Now that training camp has begun, following yet another year of disappointment, a fourth consecutive season with no postseason victories, it’s time to take stock of where the Pittsburgh Steelers stand. Specifically where Steelers players stand individually based on what we are seeing over the course of the offseason as it plays out. We will also be reviewing players based on their previous season and their prospects for the future. A stock evaluation can take a couple of different approaches and I’ll try to make clear my reasoning. In some cases, it will be based on more long-term trends. In other instances, it will be a direct response to something that just happened. So we can see a player more than once over the course of the season as we move forward.
Player: CB Justin Layne
Stock Value: Up
Reasoning: The third-year cornerback has had an up-and-down offseason, both in preseason games and on the practice field, but the impression is that he has done enough to continue to retain his spot on the 53-man roster.
Any high draft pick who doesn’t show a lot of growth through two seasons is going to get his share of criticism from the fanbase, and Justin Layne, a third-round pick in 2019, has certainly not been immune to that. To make matters worse, he did get arrested earlier this offseason.
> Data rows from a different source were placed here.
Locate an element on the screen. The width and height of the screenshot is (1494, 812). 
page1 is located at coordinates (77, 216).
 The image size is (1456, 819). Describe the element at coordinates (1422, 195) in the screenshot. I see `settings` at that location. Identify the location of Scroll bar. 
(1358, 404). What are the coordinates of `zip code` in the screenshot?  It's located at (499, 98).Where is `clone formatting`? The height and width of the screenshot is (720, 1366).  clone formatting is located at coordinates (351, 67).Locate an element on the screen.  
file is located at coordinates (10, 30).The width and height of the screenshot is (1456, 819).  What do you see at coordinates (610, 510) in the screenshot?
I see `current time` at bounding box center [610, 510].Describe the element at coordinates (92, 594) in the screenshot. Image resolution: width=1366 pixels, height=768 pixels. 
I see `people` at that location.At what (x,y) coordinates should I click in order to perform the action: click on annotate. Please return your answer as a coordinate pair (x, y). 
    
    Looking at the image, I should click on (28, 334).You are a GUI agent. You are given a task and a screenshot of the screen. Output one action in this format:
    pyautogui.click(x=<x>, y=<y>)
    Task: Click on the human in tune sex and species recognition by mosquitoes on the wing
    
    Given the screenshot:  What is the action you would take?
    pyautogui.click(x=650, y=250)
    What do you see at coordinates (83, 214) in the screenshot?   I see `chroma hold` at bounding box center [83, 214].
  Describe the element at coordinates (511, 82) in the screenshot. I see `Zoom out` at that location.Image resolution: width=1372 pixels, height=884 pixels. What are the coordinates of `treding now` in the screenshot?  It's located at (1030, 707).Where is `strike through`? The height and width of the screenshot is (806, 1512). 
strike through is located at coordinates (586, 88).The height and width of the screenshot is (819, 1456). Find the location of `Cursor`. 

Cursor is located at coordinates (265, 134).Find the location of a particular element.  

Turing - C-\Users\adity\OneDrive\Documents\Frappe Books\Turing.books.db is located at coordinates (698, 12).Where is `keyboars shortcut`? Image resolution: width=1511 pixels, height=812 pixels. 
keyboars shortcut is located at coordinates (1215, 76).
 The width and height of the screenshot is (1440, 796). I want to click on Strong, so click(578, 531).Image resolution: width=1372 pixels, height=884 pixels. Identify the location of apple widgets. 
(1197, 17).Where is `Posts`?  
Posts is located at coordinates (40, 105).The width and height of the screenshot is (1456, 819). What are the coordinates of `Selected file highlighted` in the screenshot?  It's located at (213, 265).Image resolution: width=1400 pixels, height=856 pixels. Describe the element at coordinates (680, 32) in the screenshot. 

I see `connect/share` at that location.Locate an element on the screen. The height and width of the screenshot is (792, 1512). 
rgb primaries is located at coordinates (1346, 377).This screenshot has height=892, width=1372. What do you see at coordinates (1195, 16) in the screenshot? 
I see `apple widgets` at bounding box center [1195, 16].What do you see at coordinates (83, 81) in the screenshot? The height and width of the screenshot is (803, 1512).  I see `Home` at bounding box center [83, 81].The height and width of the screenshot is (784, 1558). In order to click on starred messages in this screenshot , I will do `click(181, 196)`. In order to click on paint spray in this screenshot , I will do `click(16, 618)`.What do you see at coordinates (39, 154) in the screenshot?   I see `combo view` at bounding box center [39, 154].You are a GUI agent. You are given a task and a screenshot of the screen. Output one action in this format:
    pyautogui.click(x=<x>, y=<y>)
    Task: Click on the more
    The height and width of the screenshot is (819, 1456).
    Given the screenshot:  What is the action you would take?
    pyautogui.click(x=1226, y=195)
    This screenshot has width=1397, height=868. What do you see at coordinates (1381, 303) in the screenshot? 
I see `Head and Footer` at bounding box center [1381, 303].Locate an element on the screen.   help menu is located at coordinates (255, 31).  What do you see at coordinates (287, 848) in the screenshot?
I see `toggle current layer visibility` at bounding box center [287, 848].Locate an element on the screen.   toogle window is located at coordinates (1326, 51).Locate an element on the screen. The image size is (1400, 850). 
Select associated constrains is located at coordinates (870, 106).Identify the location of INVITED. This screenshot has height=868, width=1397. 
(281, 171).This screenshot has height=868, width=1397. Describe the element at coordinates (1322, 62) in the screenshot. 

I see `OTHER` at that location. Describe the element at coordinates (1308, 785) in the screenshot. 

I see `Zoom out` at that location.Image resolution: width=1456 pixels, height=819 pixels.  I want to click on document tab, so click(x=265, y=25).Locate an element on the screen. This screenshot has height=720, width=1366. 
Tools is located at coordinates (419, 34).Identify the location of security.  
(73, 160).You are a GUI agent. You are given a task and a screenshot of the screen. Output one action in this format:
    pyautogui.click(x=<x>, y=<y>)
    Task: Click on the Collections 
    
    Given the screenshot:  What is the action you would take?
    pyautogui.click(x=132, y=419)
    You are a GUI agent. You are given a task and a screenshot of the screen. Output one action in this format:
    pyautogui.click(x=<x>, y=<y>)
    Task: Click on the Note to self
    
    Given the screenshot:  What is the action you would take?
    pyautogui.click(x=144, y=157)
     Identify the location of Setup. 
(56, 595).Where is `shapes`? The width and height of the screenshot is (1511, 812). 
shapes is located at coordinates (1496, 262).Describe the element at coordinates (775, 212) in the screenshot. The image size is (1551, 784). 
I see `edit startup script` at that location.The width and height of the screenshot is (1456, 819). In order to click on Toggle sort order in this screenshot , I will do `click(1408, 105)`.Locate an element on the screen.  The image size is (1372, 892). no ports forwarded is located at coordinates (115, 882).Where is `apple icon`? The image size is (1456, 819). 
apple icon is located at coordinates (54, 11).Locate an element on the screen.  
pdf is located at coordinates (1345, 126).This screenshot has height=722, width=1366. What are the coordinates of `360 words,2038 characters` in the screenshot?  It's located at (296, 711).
But it seems as though he is doing just enough to keep his spot. He does have a forced fumble and an interception during the preseason, and he had some takeaways in practice as well. Turning the ball over back to your offense is always a good way to get noticed.
Even though he has been leapfrogged by 2020 college free agent James Pierre, who seems to be positioned to be the Steelers’ nickel starter this year, Layne could end up being the next man up if either Pierre or Joe Haden were to be injured (though not Cameron Sutton, because neither Pierre or Haden, nor Layne, play inside).
It will be interesting to see how many snaps Layne gets to play this year. He ended up logging 117 defensive snaps for the Steelers in 2020, plus another 261 snaps while playing on special teams, having established himself as a core member of that group.
It might not be popular, but Steelers coaches have been clearly signaling all offseason that they still very much consider Layne a young player whose arrow is pointing up. Not only did he convert to cornerback once he got to college after never playing defense before, he was a true junior when drafted, and he didn’t have a full offseason last year. And there aren’t many other options, anyway, for depth.